Dans une réflexion poignante rendue publique le 28 juillet dernier depuis Ngomdouma, l’ancien ministre et magistrat hors hiérarchie jette un regard lucide sur le parcours démocratique du Cameroun depuis les « années de braise ». Entre hommage aux fondations posées par le Président Paul Biya et appel vibrant au respect des institutions, l’homme de loi interpelle l’ensemble de la classe politique.
Le souvenir des fondations : Le courage de 1990
L’histoire politique du Cameroun moderne est traversée par des moments de grande tension où le destin de la nation s’est joué à quelques arbitrages majeurs. Dans sa récente prise de parole intitulée « Ne jouons pas avec le Cameroun », Ange Michel Angouing, aujourd’hui Conseiller technique au Ministère de la Justice, remonte le fil du temps jusqu’au début des années 1990.

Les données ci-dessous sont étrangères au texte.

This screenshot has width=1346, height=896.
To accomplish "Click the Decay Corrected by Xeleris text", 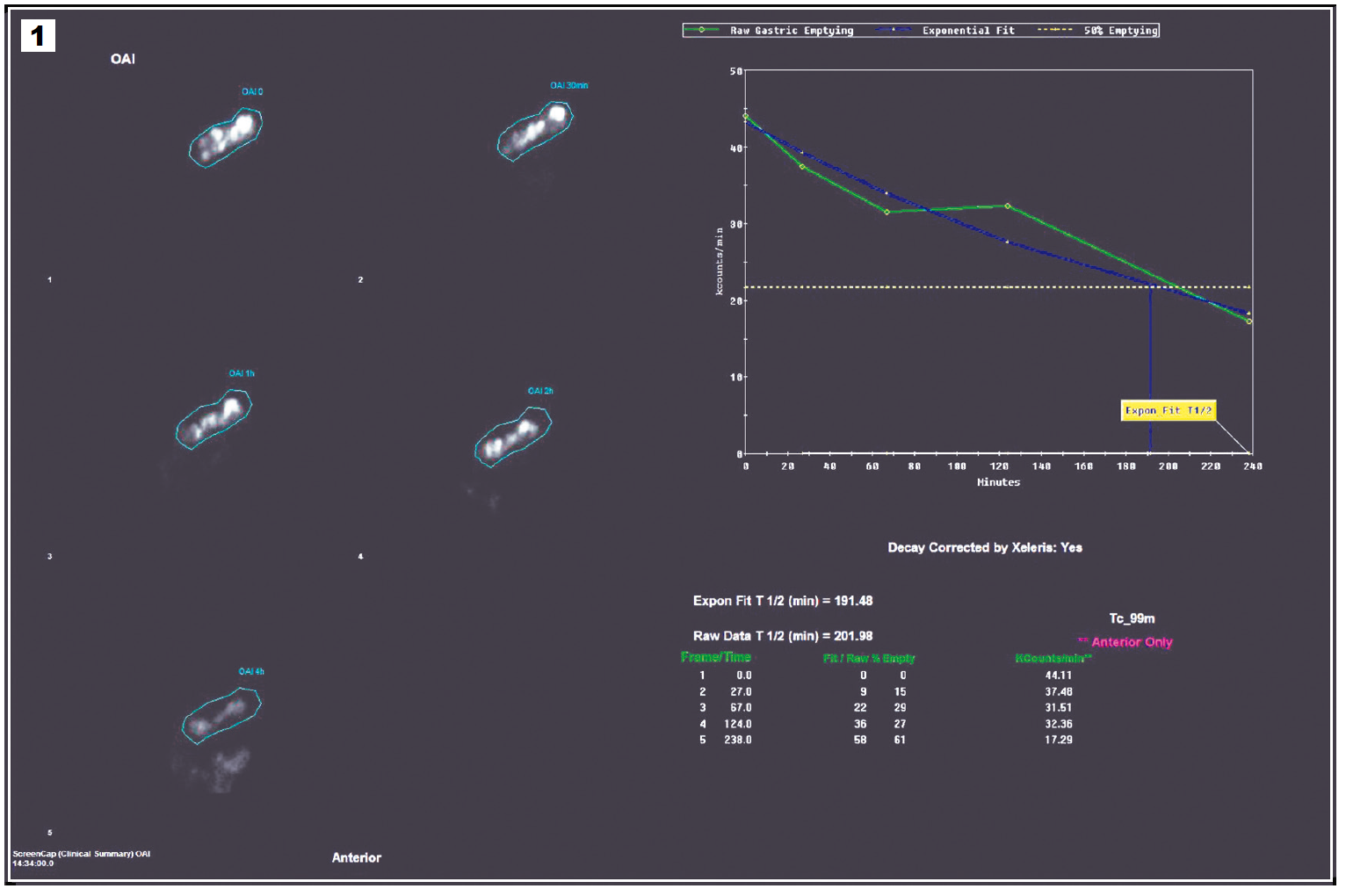I will [984, 547].
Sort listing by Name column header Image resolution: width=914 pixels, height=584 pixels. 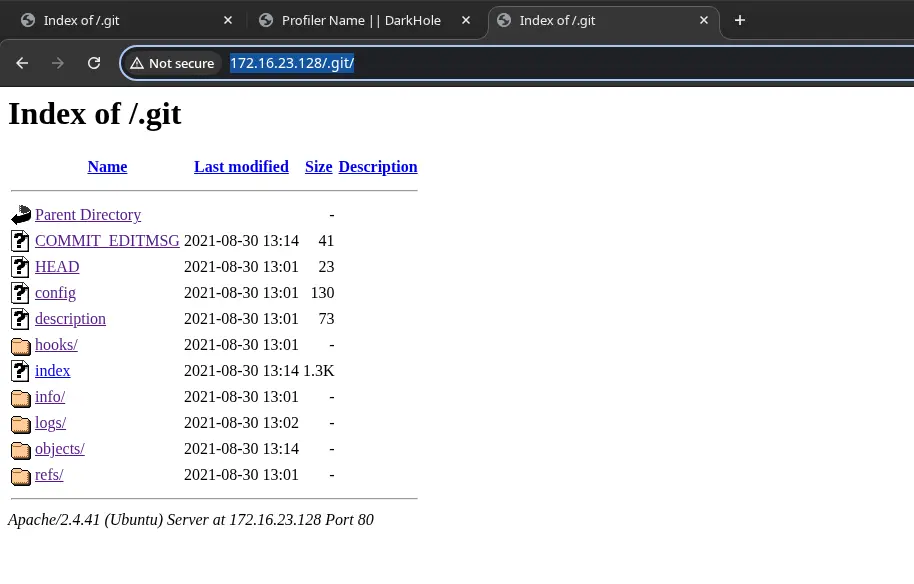tap(107, 167)

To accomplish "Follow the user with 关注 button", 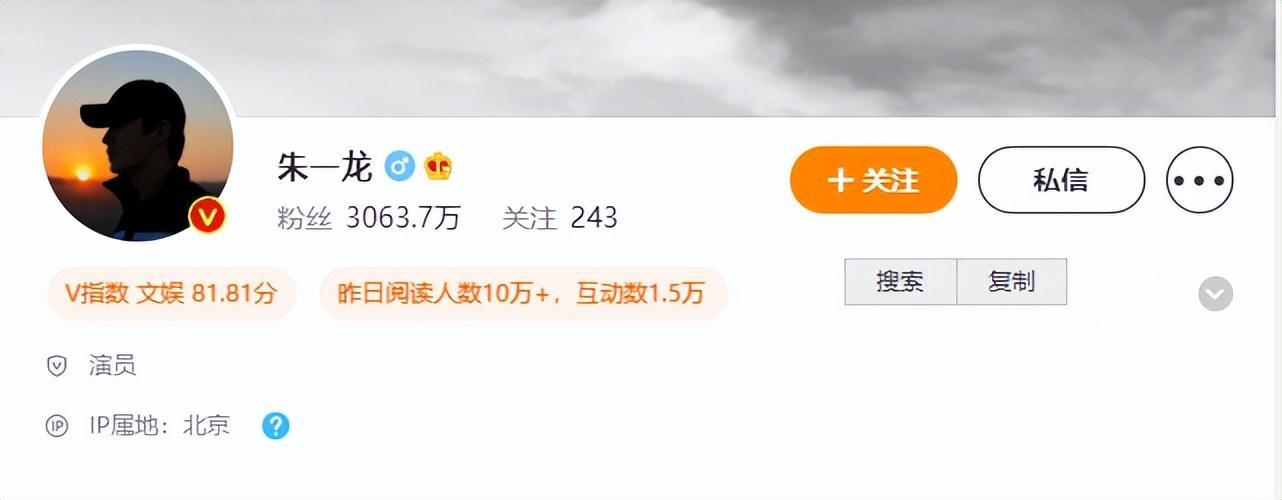I will coord(873,180).
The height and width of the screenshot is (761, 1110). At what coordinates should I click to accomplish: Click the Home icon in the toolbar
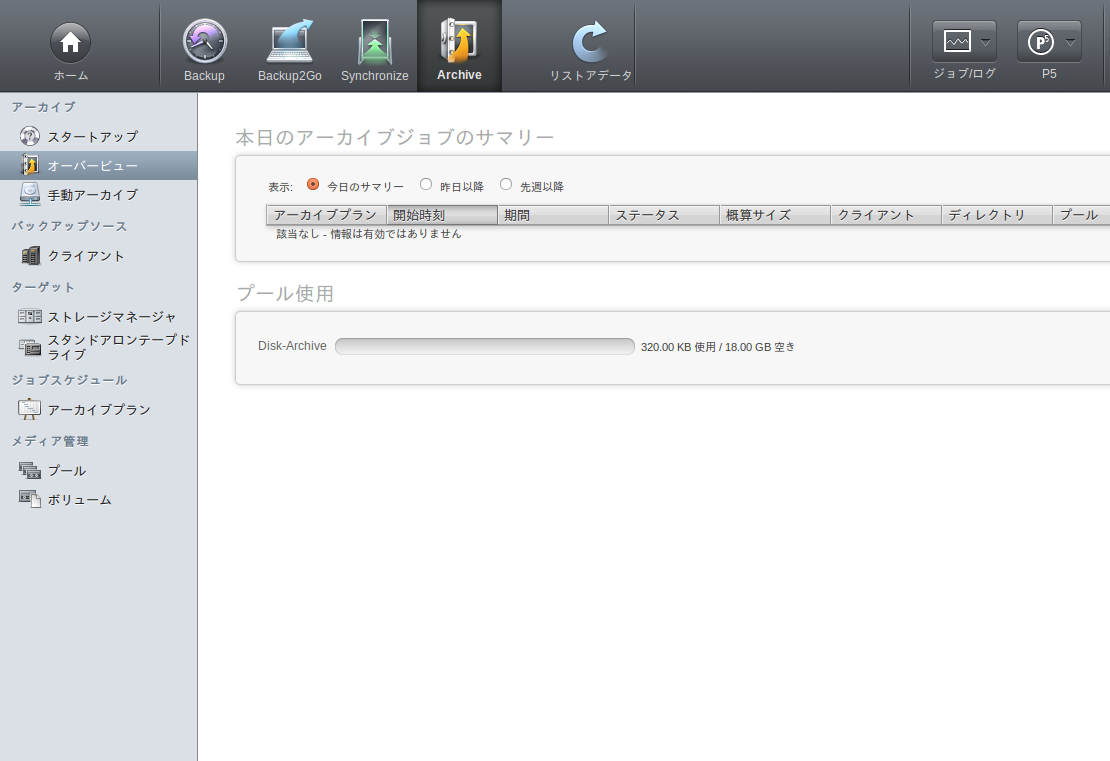coord(70,43)

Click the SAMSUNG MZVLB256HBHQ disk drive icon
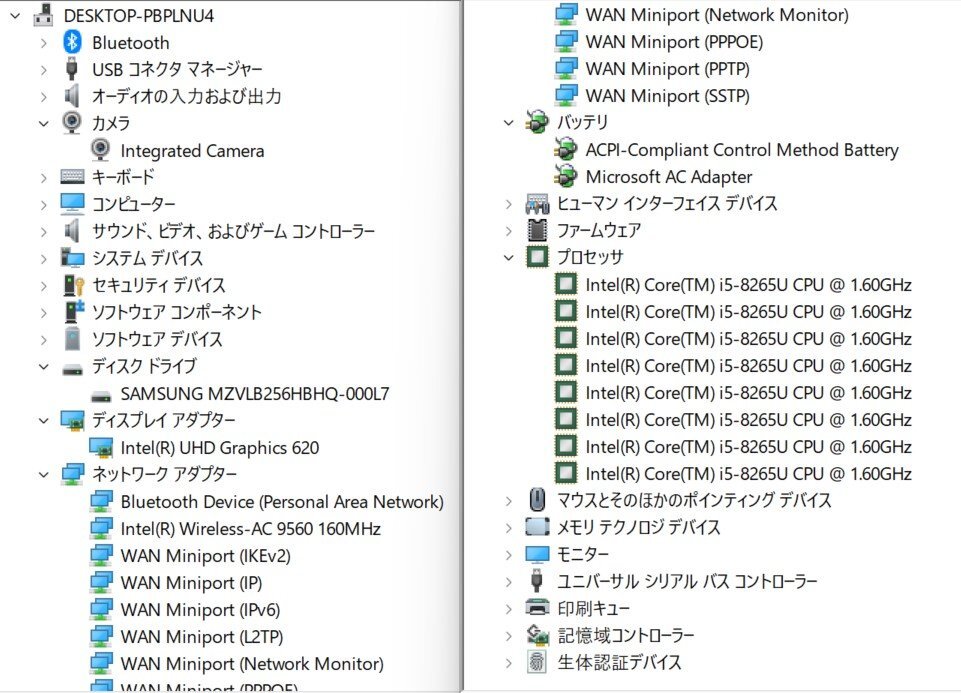click(102, 394)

Cette période charnière marquée par l’ouverture au multipartisme, l’émergence du Social Democratic Front (SDF) à Bamenda et la pression de la rue a éprouvé la solidité de l’État. Face à la tourmente, le Président de la République, Paul Biya, avait su imposer une vision d’État et un sens de la communication politique restés gravés dans les mémoires, à travers des formules devenues historiques : « Me voici donc à Douala » ou encore « Lorsque Yaoundé respire, le Cameroun vit ».
Pour surmonter ces épreuves, le Chef de l’État s’appuyait alors sur une équipe d’anciens hauts commis de l’État, unis par la fidélité et le sens de l’intérêt supérieur de la nation. L’auteur cite notamment des figures majeures de l’appareil d’État telles que Laurent Esso, René Emmanuel Sadi, Pierre Moukoko Mbonjo, Jacques Fame Ndongo ou encore Jean Nkuete, formés à la culture de la réserve et du devoir.
Une maturation démocratique en question
L’une des interrogations centrales soulevées par l’ancien ministre réside dans la dialectique entre la vision présidentielle et les réalités du terrain politique. Alors que le Président Paul Biya déclarait dès le congrès de son parti que le moment était venu d’ouvrir le pays à la concurrence démocratique, convaincu de la maturité du peuple camerounais, d’autres voix s’élevaient pour appeler à la prudence. Ce fut le cas du regretté Basile Emah, emblématique maire de Yaoundé, réticent face à un passage brutal au multipartisme.
Trente-cinq ans plus tard, le constat dressé par le magistrat est sans concession : la pratique démocratique demeure laborieuse. Ange Michel Angouing s’interroge avec gravité : le Président de la République était-il le seul à croire à cette démocratie ? En observant les querelles de positionnement entre détenteurs du pouvoir soucieux de leurs privilèges et aspirants à la gouvernance parfois repliés sur des postures communautaires, l’auteur met en garde contre le risque d’altérer l’héritage politique du Chef de l’État.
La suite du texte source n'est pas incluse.